Range to copy from the entries below: the line containing "Add page to browser favorites" through the line containing "Screen dimensions: 561x701", inclusive. Retype only those lines, exactly, without any images.

**DATA UNDER STUDY**:
________________________
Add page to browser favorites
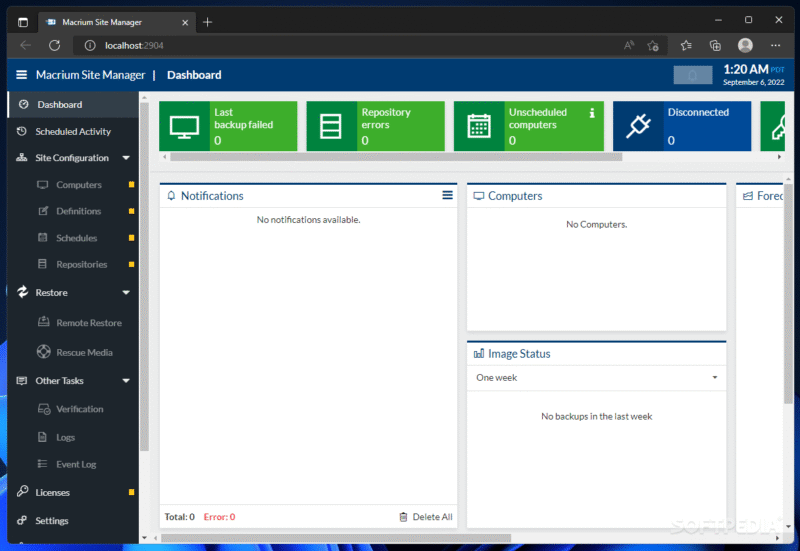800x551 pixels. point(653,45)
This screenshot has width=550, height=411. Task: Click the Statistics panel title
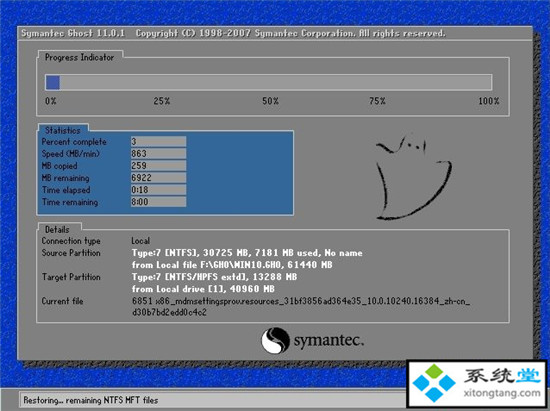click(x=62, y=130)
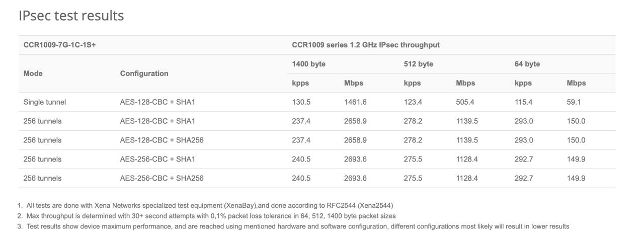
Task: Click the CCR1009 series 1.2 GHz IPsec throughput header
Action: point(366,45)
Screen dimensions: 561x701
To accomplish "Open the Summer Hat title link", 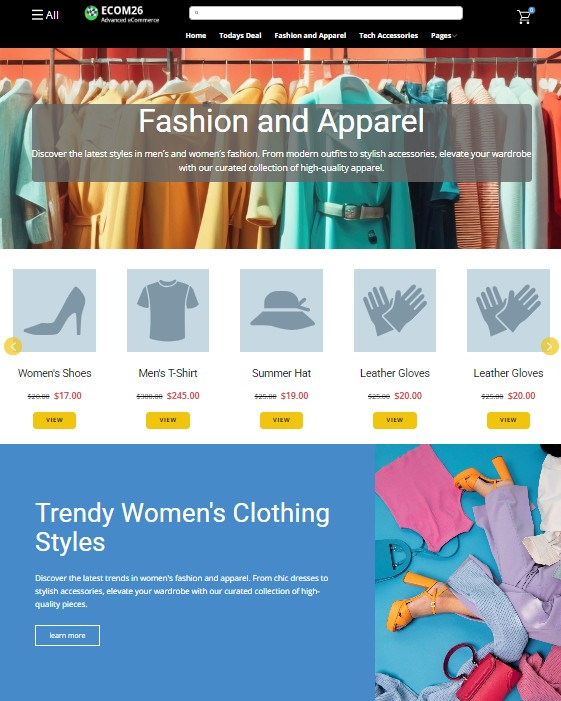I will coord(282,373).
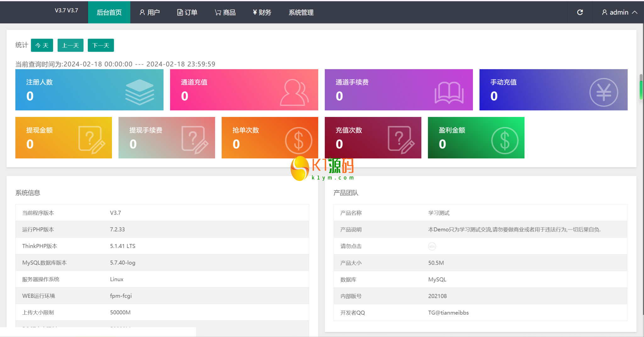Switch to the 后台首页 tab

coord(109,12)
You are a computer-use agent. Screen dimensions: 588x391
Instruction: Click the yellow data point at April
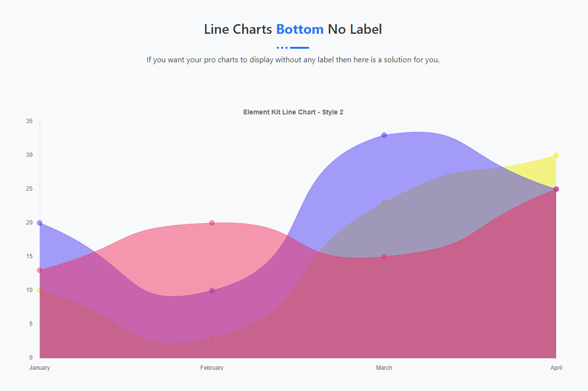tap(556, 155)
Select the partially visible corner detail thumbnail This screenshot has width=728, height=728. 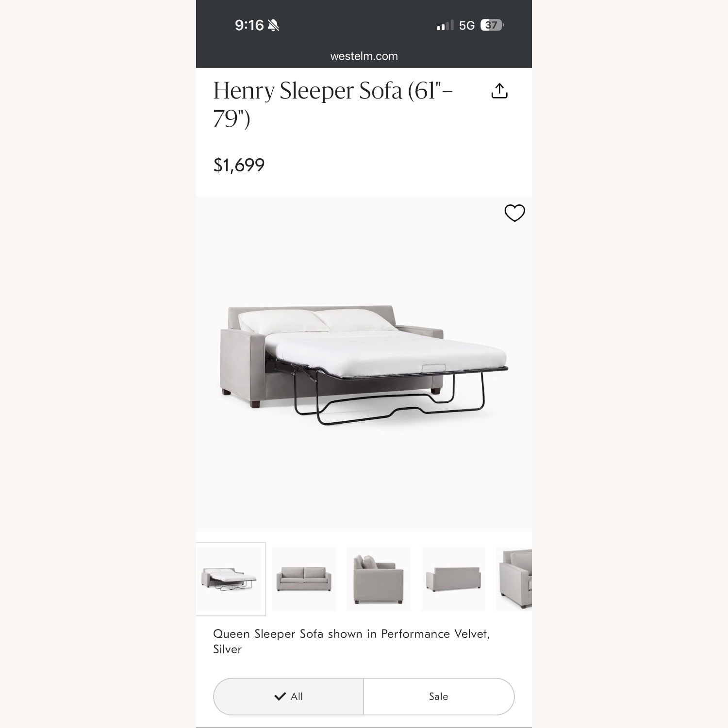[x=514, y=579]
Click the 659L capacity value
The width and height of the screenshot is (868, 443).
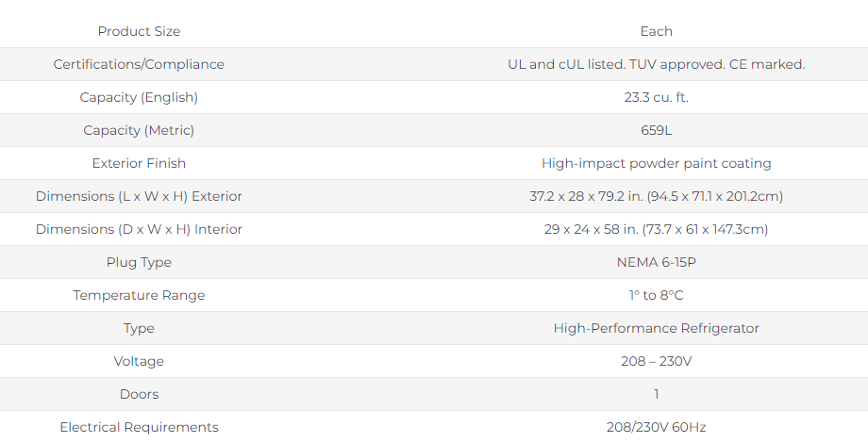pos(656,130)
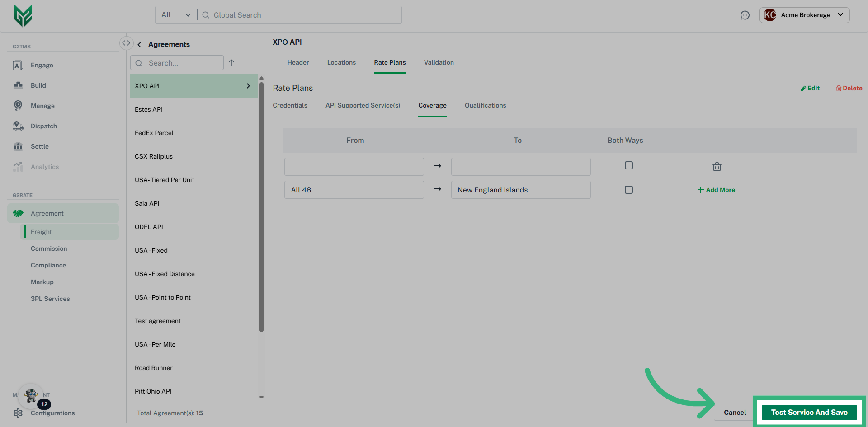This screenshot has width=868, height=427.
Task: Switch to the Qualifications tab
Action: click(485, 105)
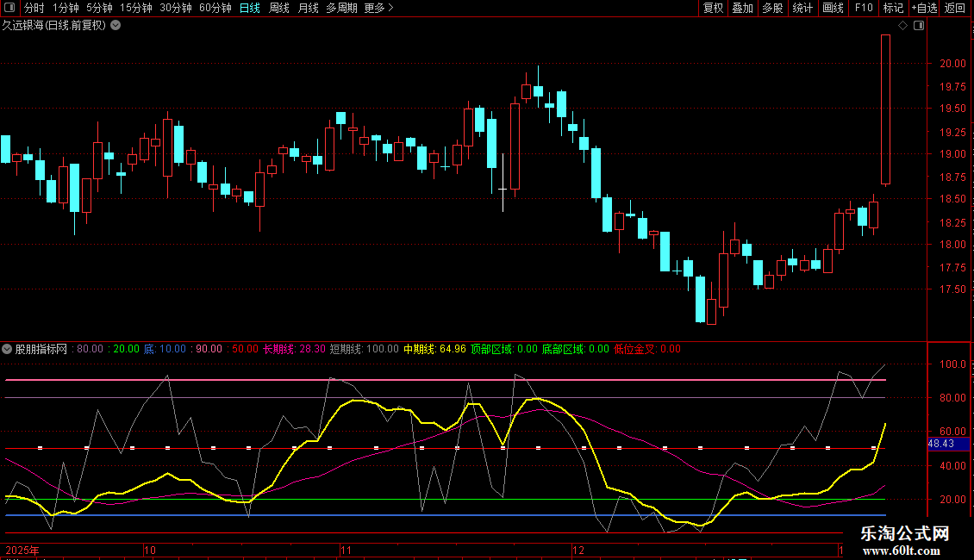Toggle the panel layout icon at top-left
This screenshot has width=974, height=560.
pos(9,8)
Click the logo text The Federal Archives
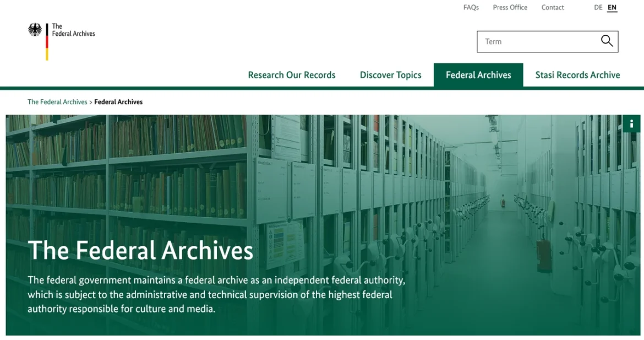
________________________
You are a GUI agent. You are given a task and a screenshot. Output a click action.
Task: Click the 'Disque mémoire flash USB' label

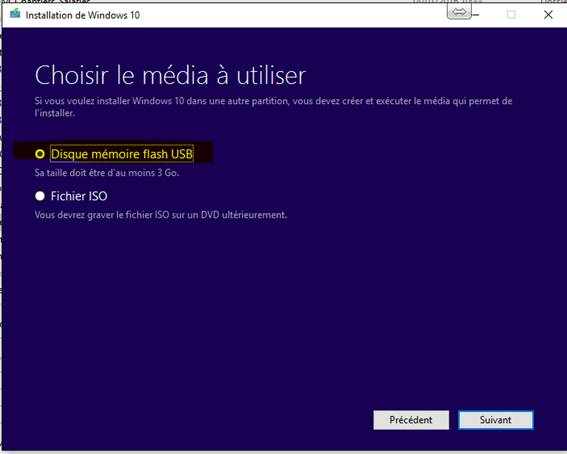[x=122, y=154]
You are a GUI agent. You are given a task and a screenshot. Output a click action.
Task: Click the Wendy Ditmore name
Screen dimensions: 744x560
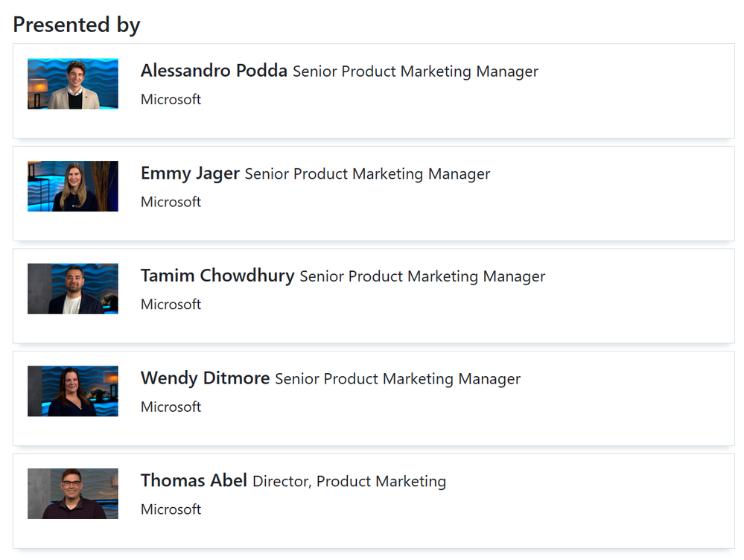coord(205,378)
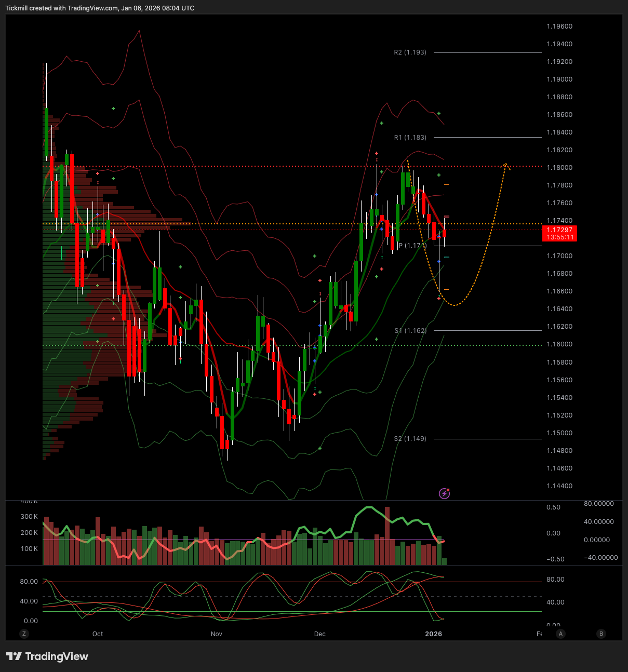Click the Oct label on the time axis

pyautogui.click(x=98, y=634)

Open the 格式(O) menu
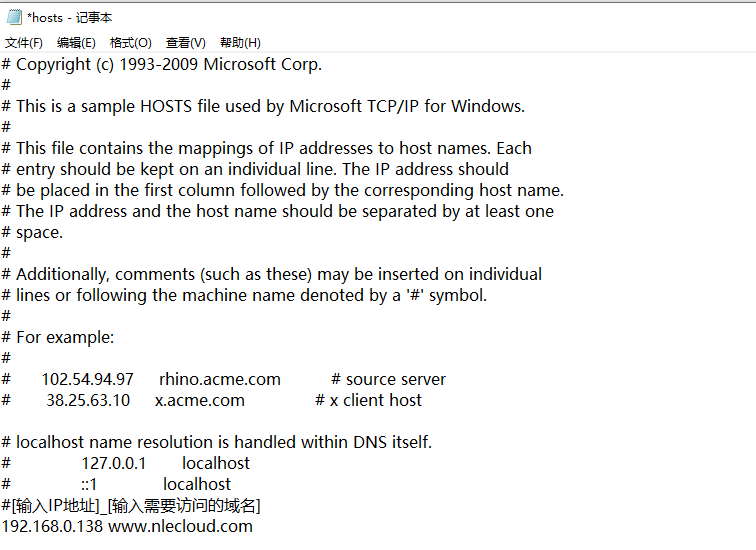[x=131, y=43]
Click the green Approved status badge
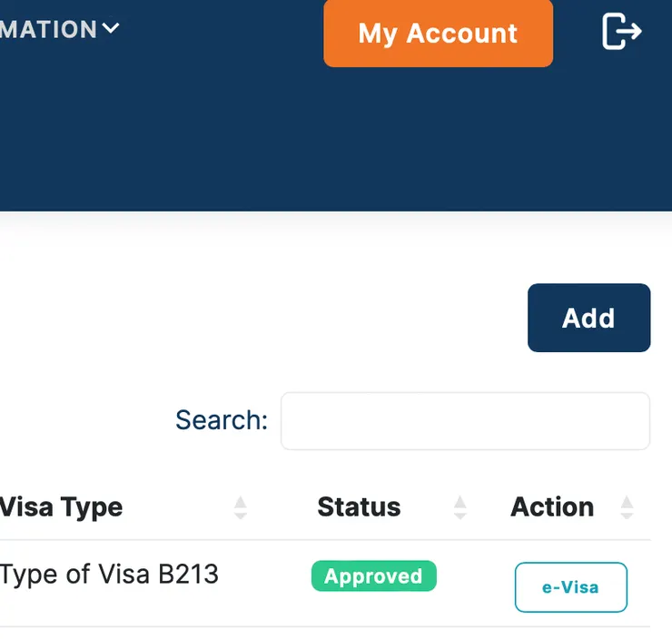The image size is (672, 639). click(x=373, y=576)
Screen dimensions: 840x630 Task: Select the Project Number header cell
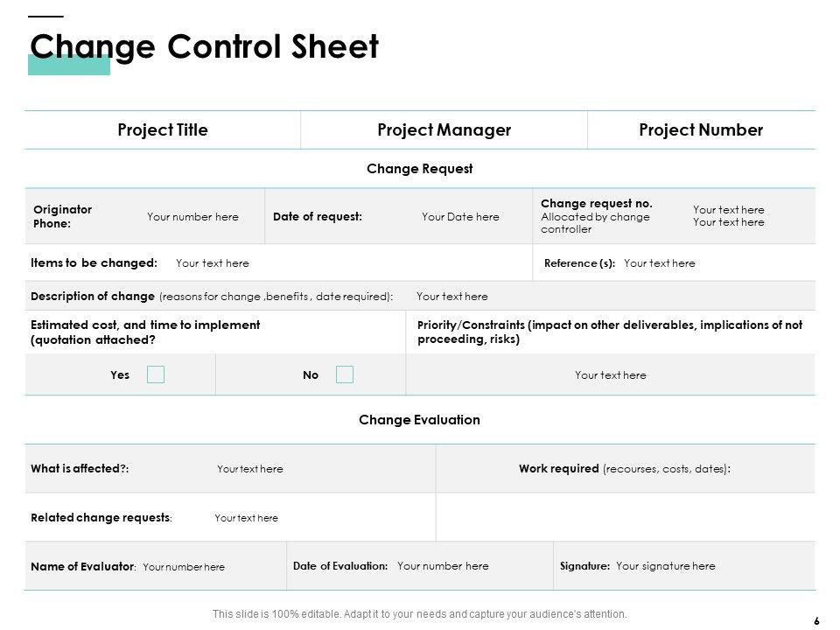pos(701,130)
________________________
**ANSWER SPACE**:
Add page to browser favorites
800x551 pixels. point(653,45)
This screenshot has width=550, height=411. Task: Click the Statistics panel title
click(x=62, y=130)
Task: Click the CCR1009 series 1.2 GHz IPsec throughput header
Action: point(366,45)
Screen dimensions: 561x701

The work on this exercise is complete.